Initial data appears to show success for the telomerase gene therapy undergone by the BioViva CEO last year. Similar gene therapies extend life in mice, most likely though increased stem cell activity and thus improved tissue maintenance. It doesn't seem to raise cancer risk in mice, but there is a concern that this may still be an issue in humans, with our quite different telomere and telomerase dynamics. Measuring the length of telomeres as presently accomplished in white blood cells is a proxy metric of dubious value for the endpoint of improved stem cell function, unfortunately, but it is the technique presently available at reasonable cost and reliability. Average telomere length in immune cells is only tenuously related to age, statistically over large populations, and does tend to change over time in both directions in individuals due to changing health and other circumstances. The alteration here is large enough and rapid enough, however, to indicate that the gene therapy worked in the sense of delivering telomerase. Finding out whether it worked in other senses, producing a more youthful tissue environment, would require a biomarker of biological age, such as the DNA methylation measures presently under development.
In September 2015, then 44 year-old CEO of BioViva USA Inc. Elizabeth Parrish received two of her own company's experimental gene therapies: one to protect against loss of muscle mass with age, another to battle stem cell depletion responsible for diverse age-related diseases and infirmities. The treatment was originally intended to demonstrate the safety of the latest generation of the therapies. But if early data is accurate, it is already the world's first successful example of telomere lengthening via gene therapy in a human individual. Gene therapy has been used to lengthen telomeres before in cultured cells and in mice, but never in a human patient. Telomeres are short segments of DNA which cap the ends of every chromosome, acting as 'buffers' against wear and tear. They shorten with every cell division, eventually getting too short to protect the chromosome, causing the cell to malfunction and the body to age.
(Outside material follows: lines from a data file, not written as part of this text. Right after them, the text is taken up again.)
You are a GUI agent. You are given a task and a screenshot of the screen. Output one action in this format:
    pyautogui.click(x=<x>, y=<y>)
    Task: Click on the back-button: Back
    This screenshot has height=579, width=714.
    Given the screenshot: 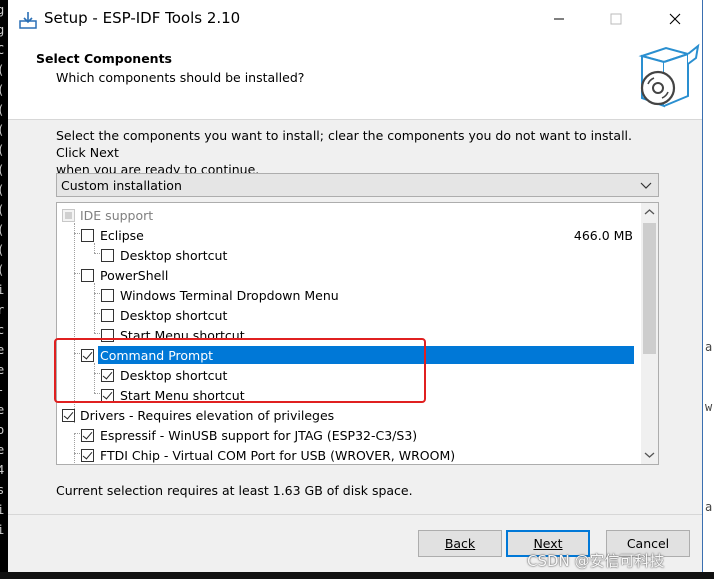 What is the action you would take?
    pyautogui.click(x=460, y=544)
In September 2015, telomere data taken from Parrish's white blood cells by SpectraCell's specialised clinical testing laboratory in Houston, Texas, immediately before therapies were administered, revealed that Parrish's telomeres were unusually short for her age, leaving her vulnerable to age-associated diseases earlier in life. In March 2016, the same tests were taken again by SpectraCell revealed that her telomeres had lengthened by approximately 20 years, from 6.71kb to 7.33kb. This implies that Parrish's white blood cells (leukocytes) have become biologically younger. These findings were independently verified by the Brussels-based non-profit HEALES (HEalthy Life Extension Company), and the Biogerontology Research Foundation, a UK-based charity committed to combating age-related diseases.
"Current therapeutics offer only marginal benefits for people suffering from diseases of aging. Additionally, lifestyle modification has limited impact for treating these diseases. Advances in biotechnology is the best solution, and if these results are anywhere near accurate, we've made history.". Bioviva will continue to monitor Parrish's blood for months and years to come. Meanwhile, BioViva will be testing new gene therapies and combination gene therapies to restore age related damage. It remains to be seen whether the success in leukocytes can expanded to other tissues and organs, and repeated in future patients. For now all the answers lie in the cells of Elizabeth Parrish, 'patient zero' of restorative gene therapy.